Cari Viaggiatori

venerdì, 17 agosto 2018

Cari Viaggiatori,

ci “risiamo” e soprattutto ad Agosto!! Mese di aspettate e meritate ferie.

Sono onestamente combattuta nell’esprimere in sincerità il mio pensiero in merito allo stile di viaggio dei miei connazionali e prevedo benissimo che questa personale visione scatenerà il “putiferio” da parte di alcuni di voi.. ma è doveroso, in quanto come collaboratrice e contitolare del Tour Operator Viaggitribali.it, sto assistendo ad una vera trasformazione decisamente in forte declino in termini di Natura e Stile del Viaggio.

Organizziamo Viaggi, alla scoperta e conoscenza della destinazioni dei Paesi più remoti, molto lontani dal nostro Bel Paese. Eppure, per la maggior parte di noi italiani, i nostri standard dovrebbero essere sfacciatamente presenti ovunque noi decidiamo di andare a visitare, forti del fatto che avendo pagato, abbiamo il diritto di pretendere, ovunque! Non c’è differenza tra un villaggio a Sud Etiopia o in Pakistan a 4000 metri in altitudine. Pretendiamo acqua calda per la doccia, letti puliti come i nostri a casa, nessun tipo di insetto, cibo in quantità e cucina internazionale (qualcuno chiede anche spaghetti “al dente”), strade senza buche, auto che non si rompano durante il viaggio (sospensioni, pneumatici), animali sempre visibili…guai se non li vediamo nel mese che abbiamo deciso di partire, abbiamo pagato!!..  guide che parlino perfettamente la nostra lingua, mance non dovute. Entriamo in case senza chiedere, fotografiamo con i flash abbaglianti popoli senza chiedere, animali, urliamo ovunque, gettiamo dal finestrino caramelle ai bambini, a volte anche l’acqua in bottiglia perché calda! (ci è capitato in Africa in stagione di siccità).

Abbiamo assistito tante volte a questi orrendi e impensabili comportamenti, ed ogni volta ci vergogniamo di essere italiani.

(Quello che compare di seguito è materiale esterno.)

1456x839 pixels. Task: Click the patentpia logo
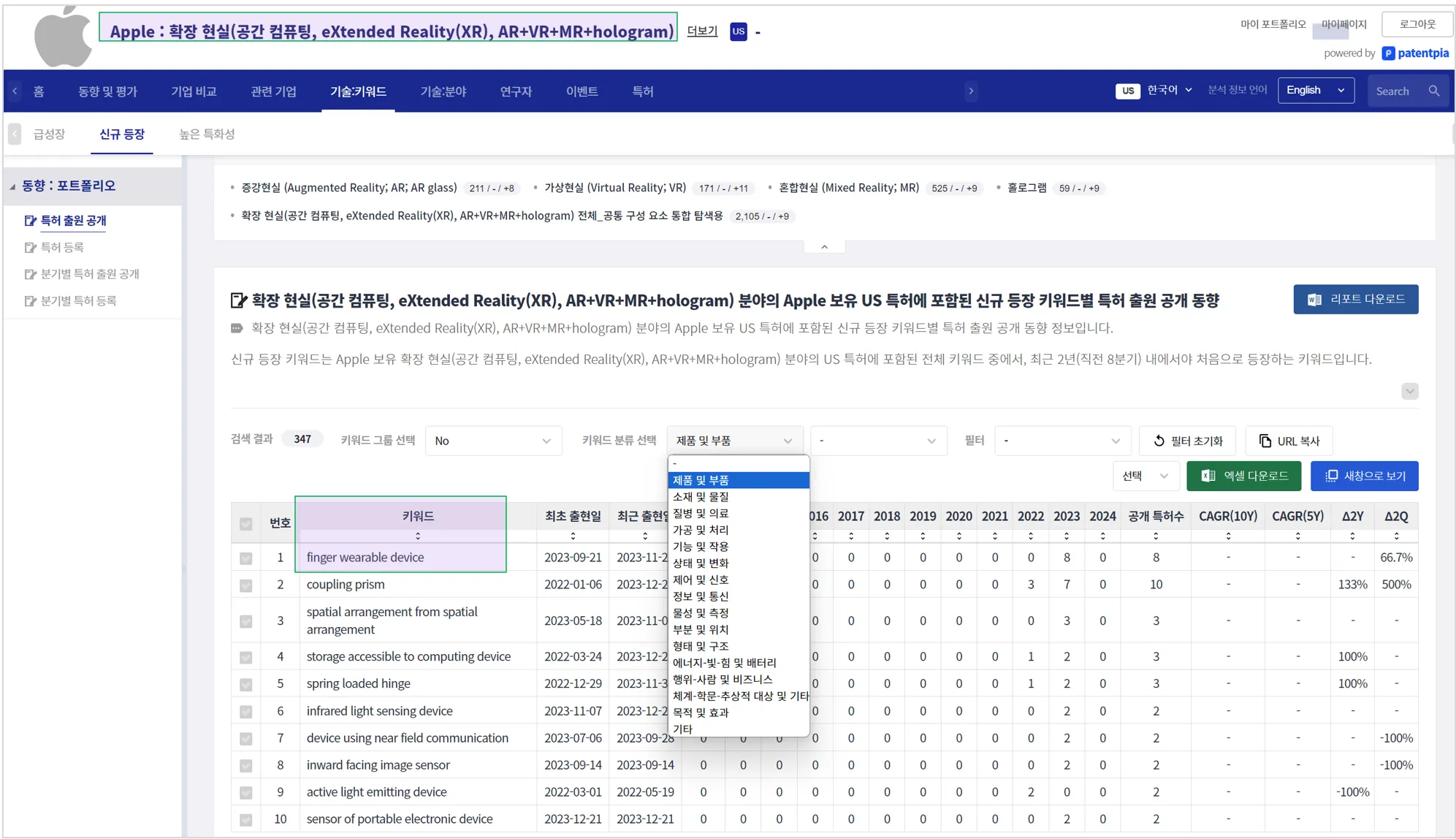click(x=1415, y=53)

Dunque, non pretendo di convincere nessuno a pensare come me, ma almeno non proclamatevi viaggiatori con esperienza, pellegrini del Mondo con a casa tutte le bandierine messe sul mappamondo. No grazie, non intendo convincere nessuno ad iscriversi ai nostri viaggi!

Per chi punta il dito, per chi urla, per chi è prepotente, per chi non rispetta il prossimo, per chi ha solo diritti e non doveri…, il nostro invito è quello di non far parte della nostra filosofia del viaggiare, che invece vanta fortunatamente tante brave persone e rispettosi viaggiatori.

Bene, la guerra è aperta. Sono pronta a tutto, chissà quanti punti di vista mi arriveranno, ma non sono più disposta ad accogliere le lamentele banali e non costruttive. Spesso non si notano le particolarità del viaggio, la natura, gli animali incredibili, la popolazione, la storia, la cultura del luogo, ma invece si nota un finestrino dell’auto rigato, una stanza d’albergo non in linea con i nostri standard di pulizia e manutenzione, una guida che è troppo seria e silenziosa e tante, tante altre banalità.

Viaggiate ed offritevi a nuove abitudini, fidatevi del prossimo, abbiate cura di un buon gesto rivolto a chi è più debole, di una piccola mancia lasciata per altruismo, fate del bene, lasciatevi andare e portate pazienza, siate tolleranti. Svuotatevi di tutto il superfluo dalla vostra mente quando partite, apritevi al diverso ed abbiate il coraggio di vivere totalmente l’esperienza del VIAGGIO.

Barbara e Viaggitribali vi ringraziano per l’attenzione.